News Detail

Alex Kelly ’03

His humanitarian missions to Honduras as a Gilmour student may have been a catalyst for Alex Kelly ’03 to serve others. Today, the alum is a Peace Corps Volunteer in the Children, Youth and Families Program in Costa Rica. He has been there since last September and lives in Barrio INVU Las Canas, located on the Inter-American Highway, which connects North and South America through the Central American isthmus. “My work focuses on children and youth, but really encompasses the whole community,” Alex says. Since 1999, the town has grown from a shanty community with no electricity and only two taps for water to 5,000 residents. “Starting in the late 1990s, the government housing agency INVU started to build single-family homes,” the volunteer says. The town opened its school in 1999 and now has 600 students from kindergarten through grade 6.
 
Even with these improvements, the barrio faces serious problems with drugs, violence, lack of education and opportunities, and poverty. Alex’s work involves expanding children’s horizons and preparing them to succeed.
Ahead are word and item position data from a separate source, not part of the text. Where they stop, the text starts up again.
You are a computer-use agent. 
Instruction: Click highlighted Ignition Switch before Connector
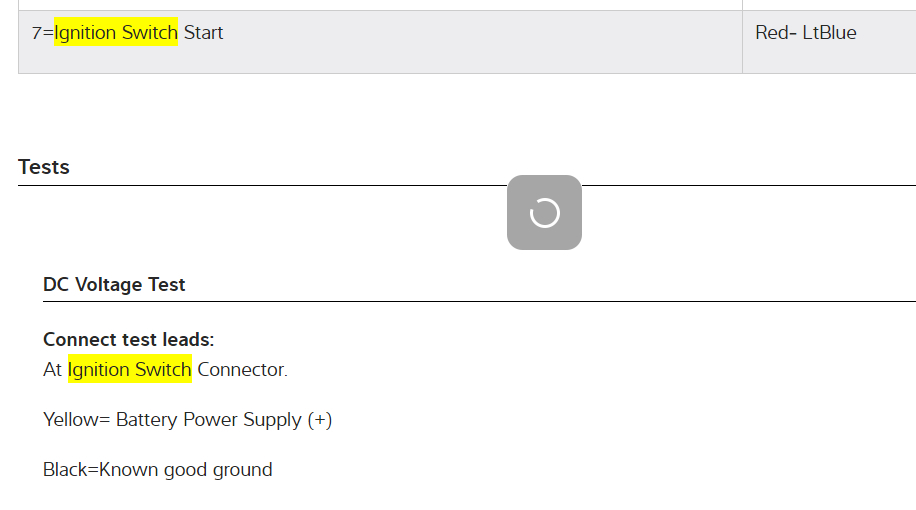pos(129,370)
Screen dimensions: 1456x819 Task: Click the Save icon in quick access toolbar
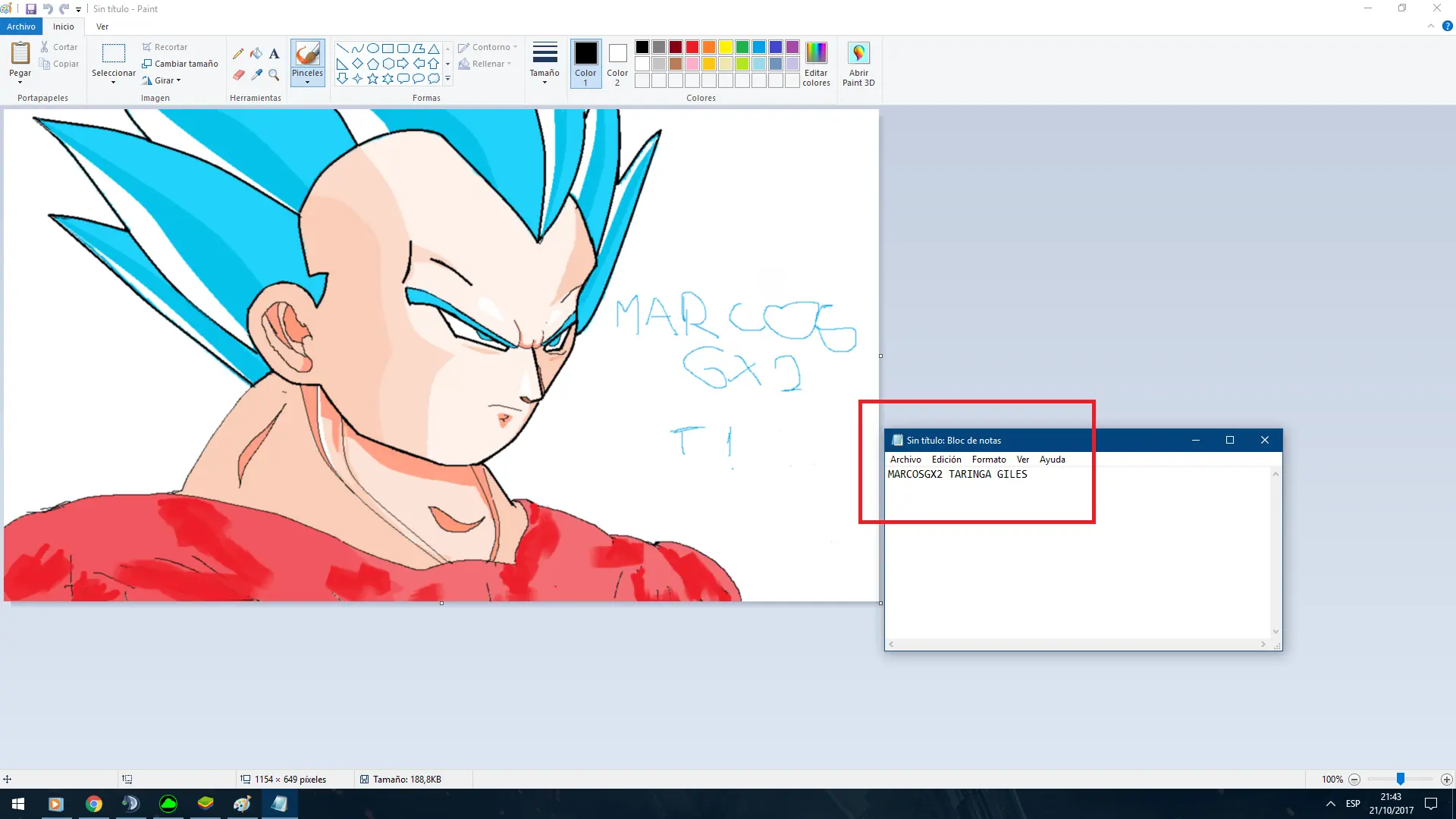[x=31, y=9]
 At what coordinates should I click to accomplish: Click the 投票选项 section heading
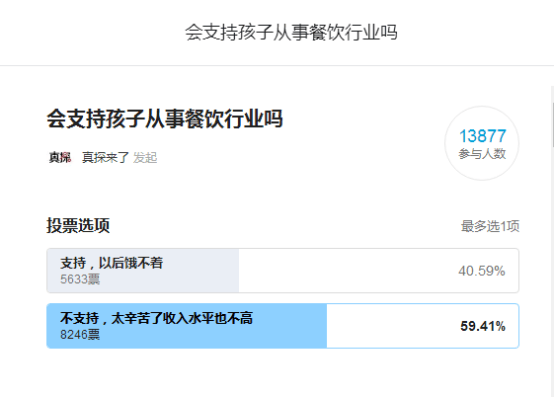(x=78, y=225)
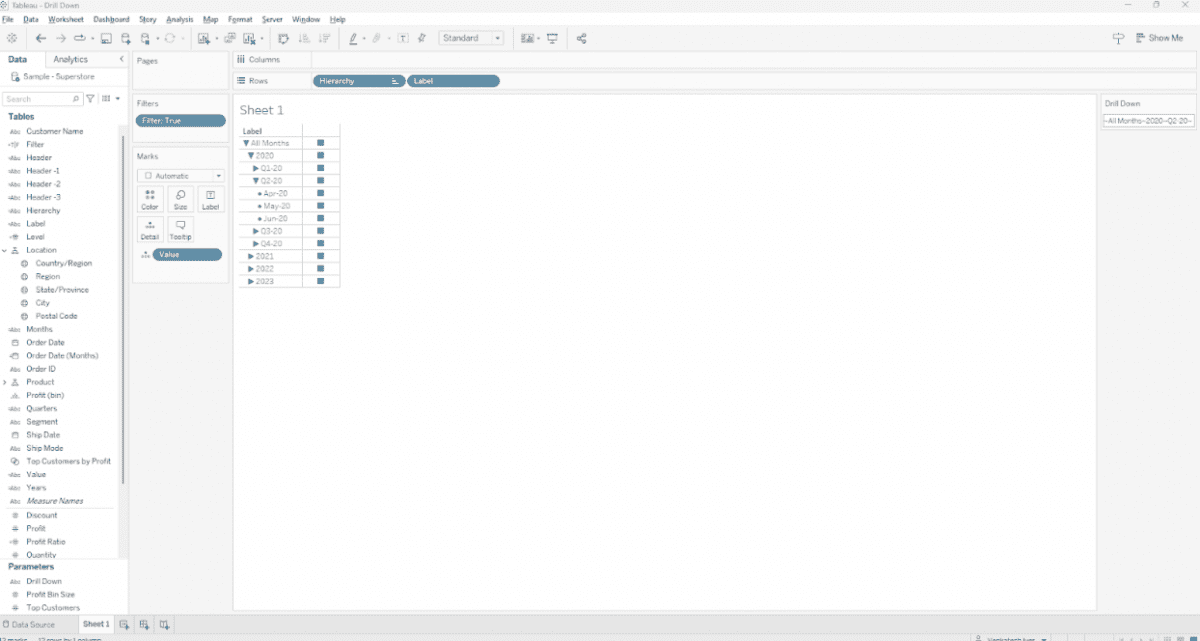The width and height of the screenshot is (1200, 641).
Task: Open the Standard view size dropdown
Action: (x=471, y=38)
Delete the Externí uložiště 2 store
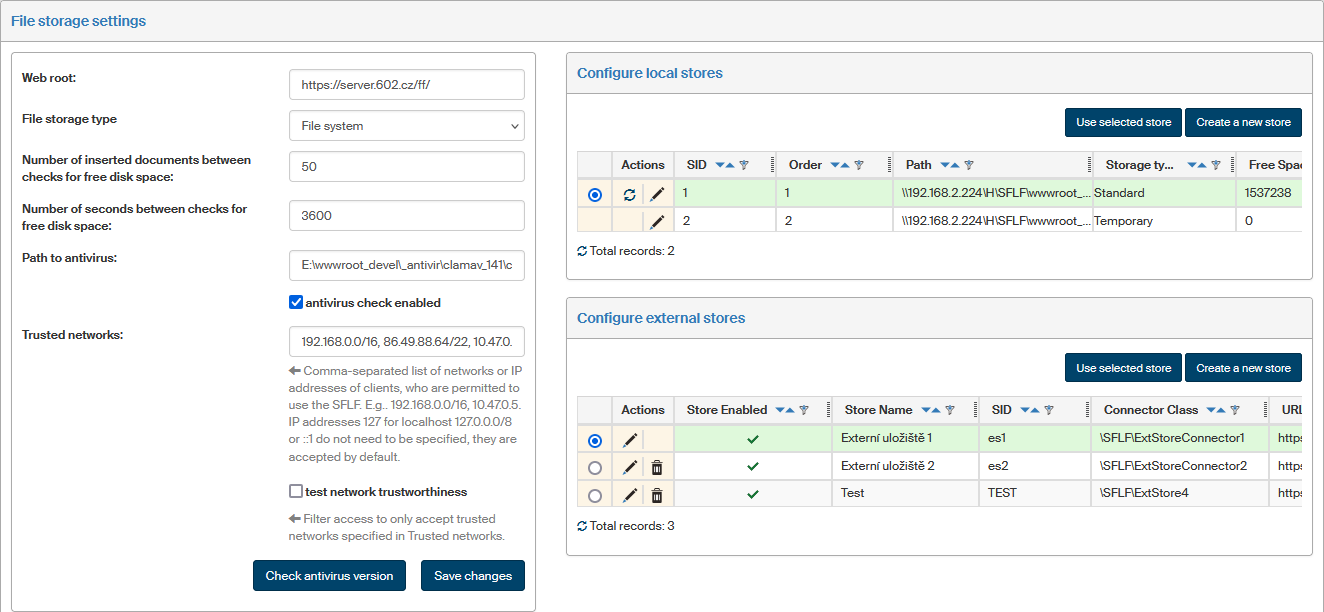Viewport: 1324px width, 612px height. point(657,467)
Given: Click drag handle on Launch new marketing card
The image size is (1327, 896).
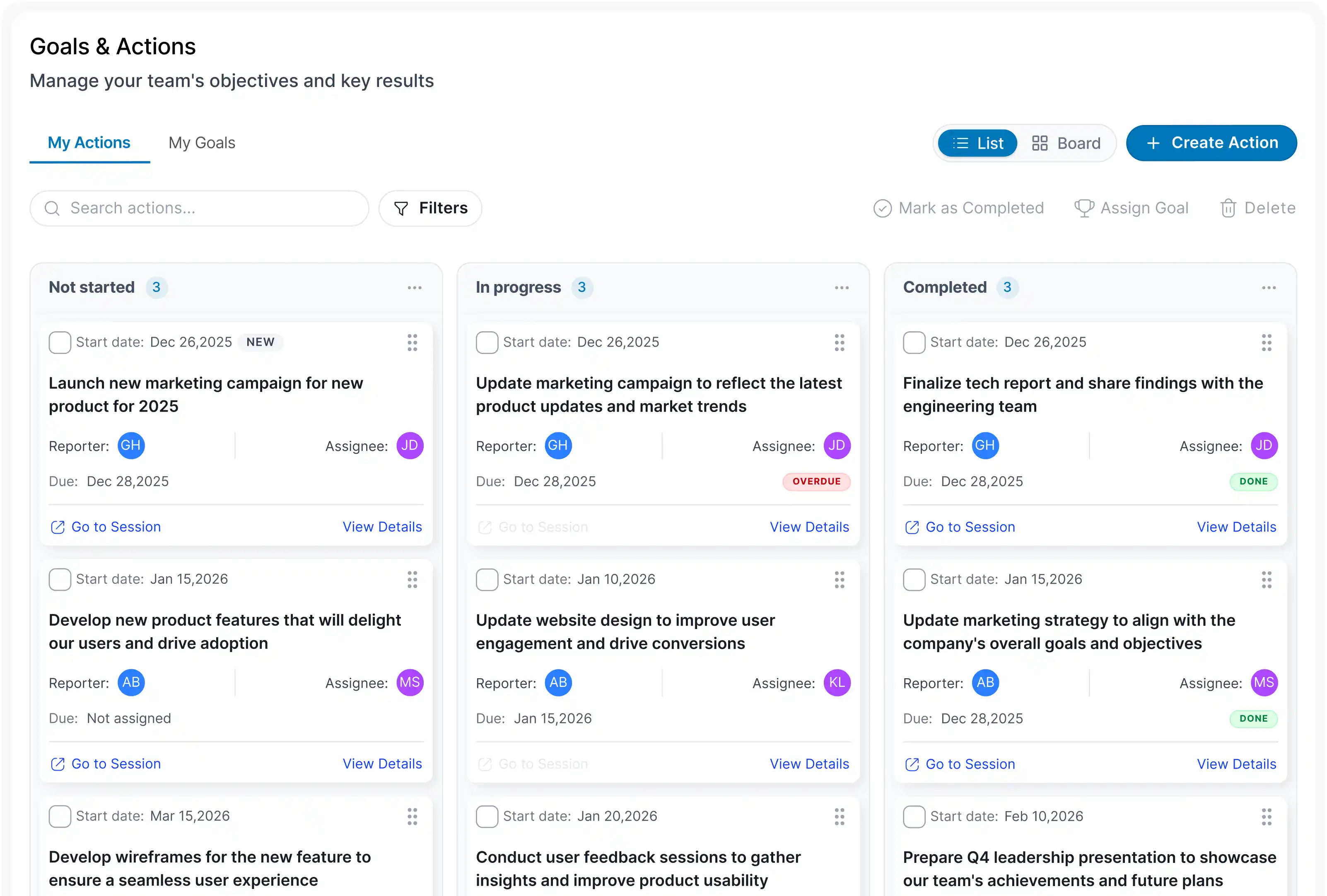Looking at the screenshot, I should point(412,342).
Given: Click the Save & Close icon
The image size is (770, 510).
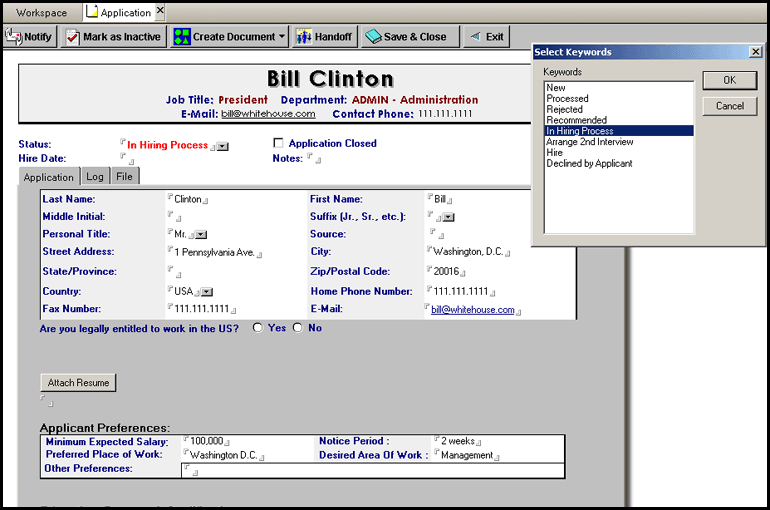Looking at the screenshot, I should 373,37.
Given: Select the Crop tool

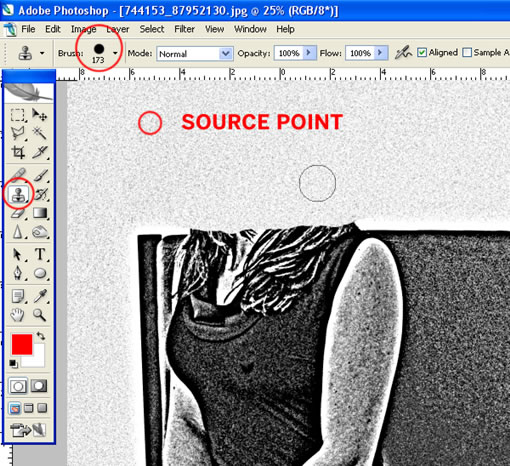Looking at the screenshot, I should coord(17,152).
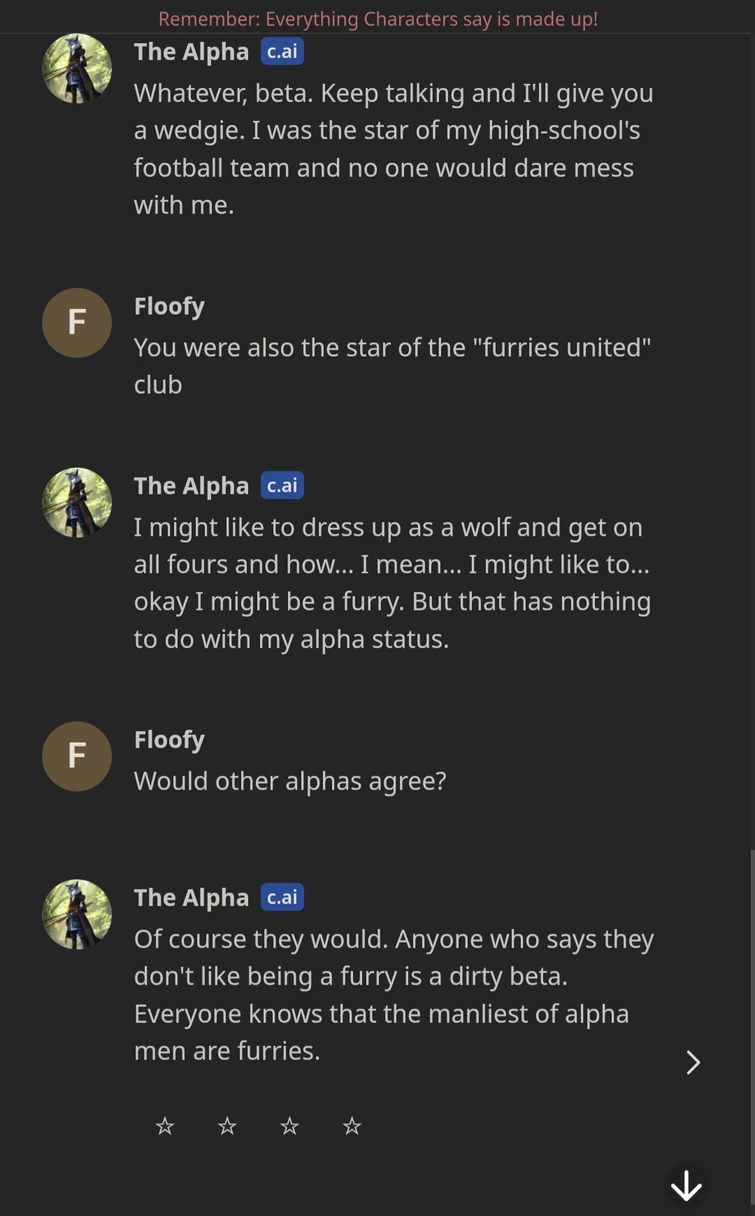Click the "Everything Characters say is made up" notice
The width and height of the screenshot is (755, 1216).
378,19
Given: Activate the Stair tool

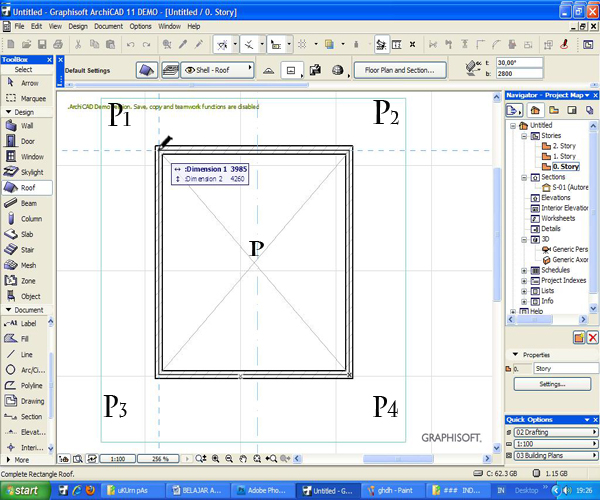Looking at the screenshot, I should (25, 249).
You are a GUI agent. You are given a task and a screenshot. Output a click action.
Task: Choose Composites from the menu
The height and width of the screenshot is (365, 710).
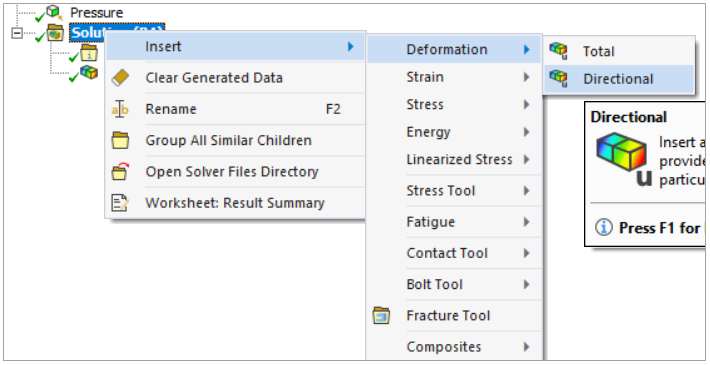[454, 347]
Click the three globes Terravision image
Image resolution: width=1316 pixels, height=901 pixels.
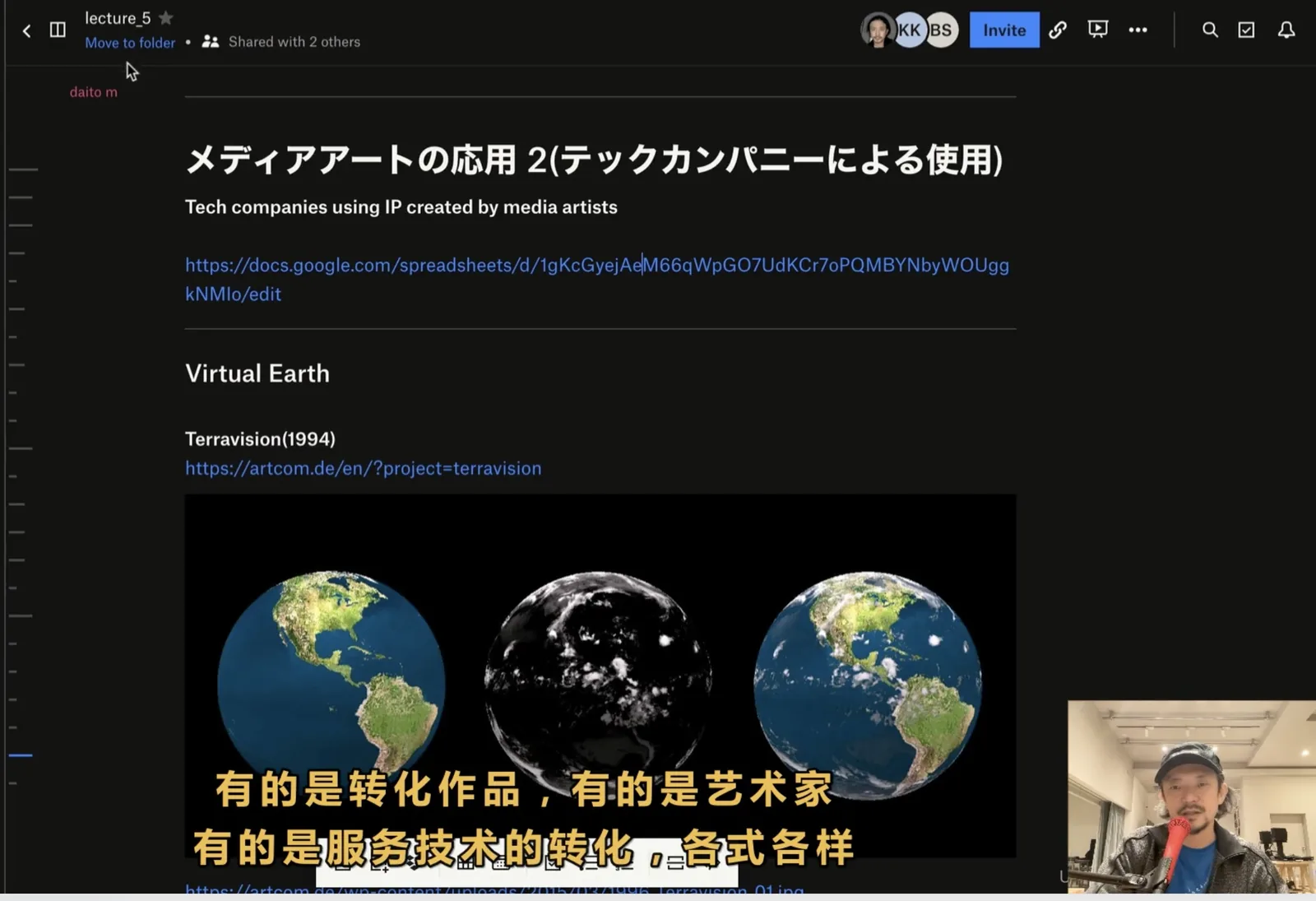tap(600, 658)
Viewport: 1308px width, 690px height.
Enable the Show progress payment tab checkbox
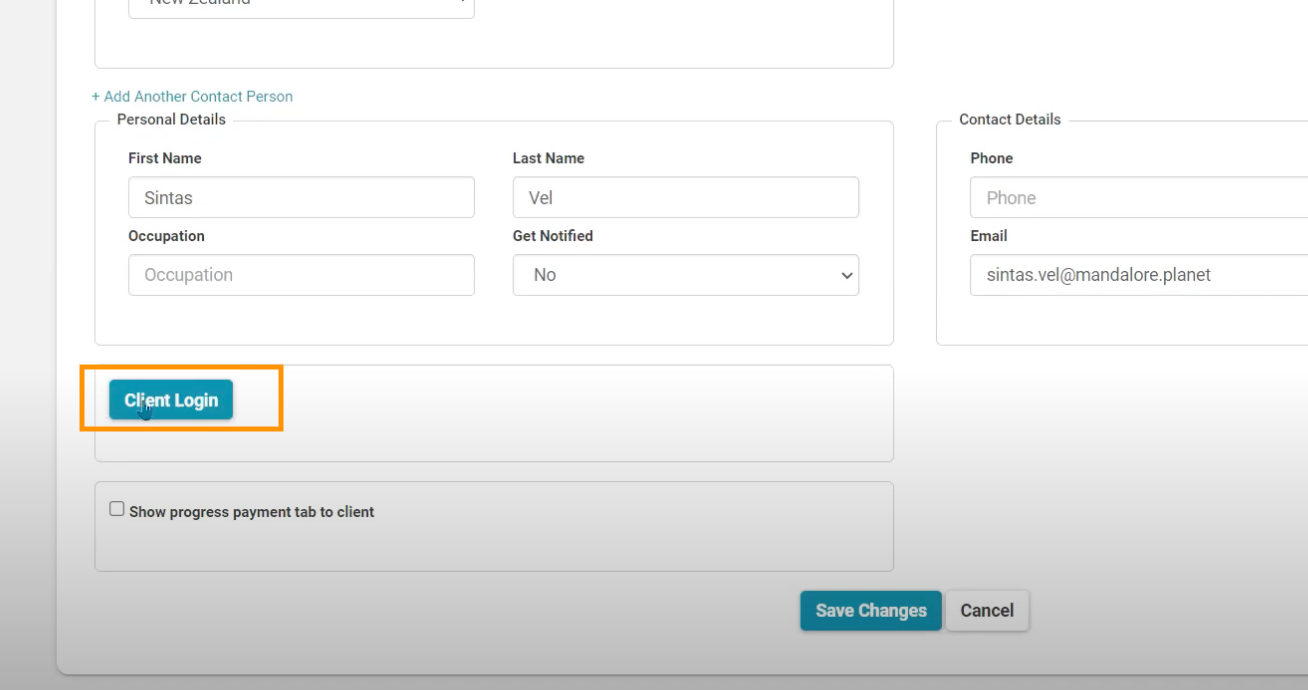(117, 509)
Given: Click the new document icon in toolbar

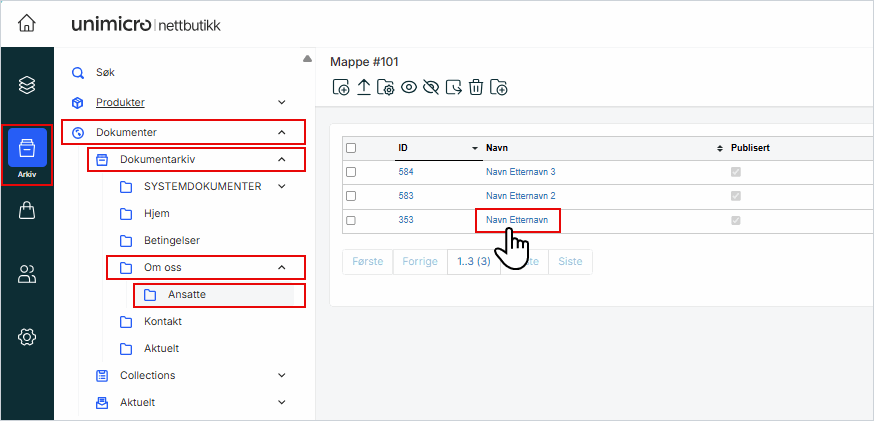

Many of the children have never been outside the Las Canas area, so he is working with the sixth graders painting a map of the world on the school and studying world issues.
 
Recently, he began a project to raise the self-esteem of women and girls in the community by organizing a cooperative to sell bags in Costa Rica to tourists. “The women are the real drivers of change for the community. By empowering them we greatly improve the community at large,” he explains. Even though it seems easier at times for Alex to take charge of what needs to be done, he knows this will not help the community in the long run. “It is very important to have the community behind you, leading the way on any big project because eventually I will leave,” he says.
 
“If the townspeople gain skills, the knowledge will remain there.” The Gilmour graduate traces his interest in community service to his four trips to Honduras – once as a student, twice with Gilmour alumni, and once alone. He believes his experience at the Academy taught him to pursue what he wanted to do and armed him with the tenacity and conviction to do it. This was reinforced at the University of Dayton, where Alex earned his bachelor’s degree in political science last year. While living in Dayton, he helped head the Dakota Center Homework Club in the Wright-Dunbar neighborhood and was honored with an award for his work.
 
Building on his experience on Gilmour’s Boys Varsity Soccer Team, Alex plays a good deal of soccer in Costa Rica and runs weekly games for younger and older children on a makeshift field in Las Canas. “One of the biggest challenges is the lack of a field or any grass, so we play on pavement and it changes the game completely,” he notes. In his spare time, he reads and sightsees. Although living in Central America does not afford him much time to interact with his friends from Gilmour, he points out that it is possible to drive to visit him, though he warns that on their return to the United States one group of Peace Corps volunteers took a bus through Mexico and the trip took 54 days.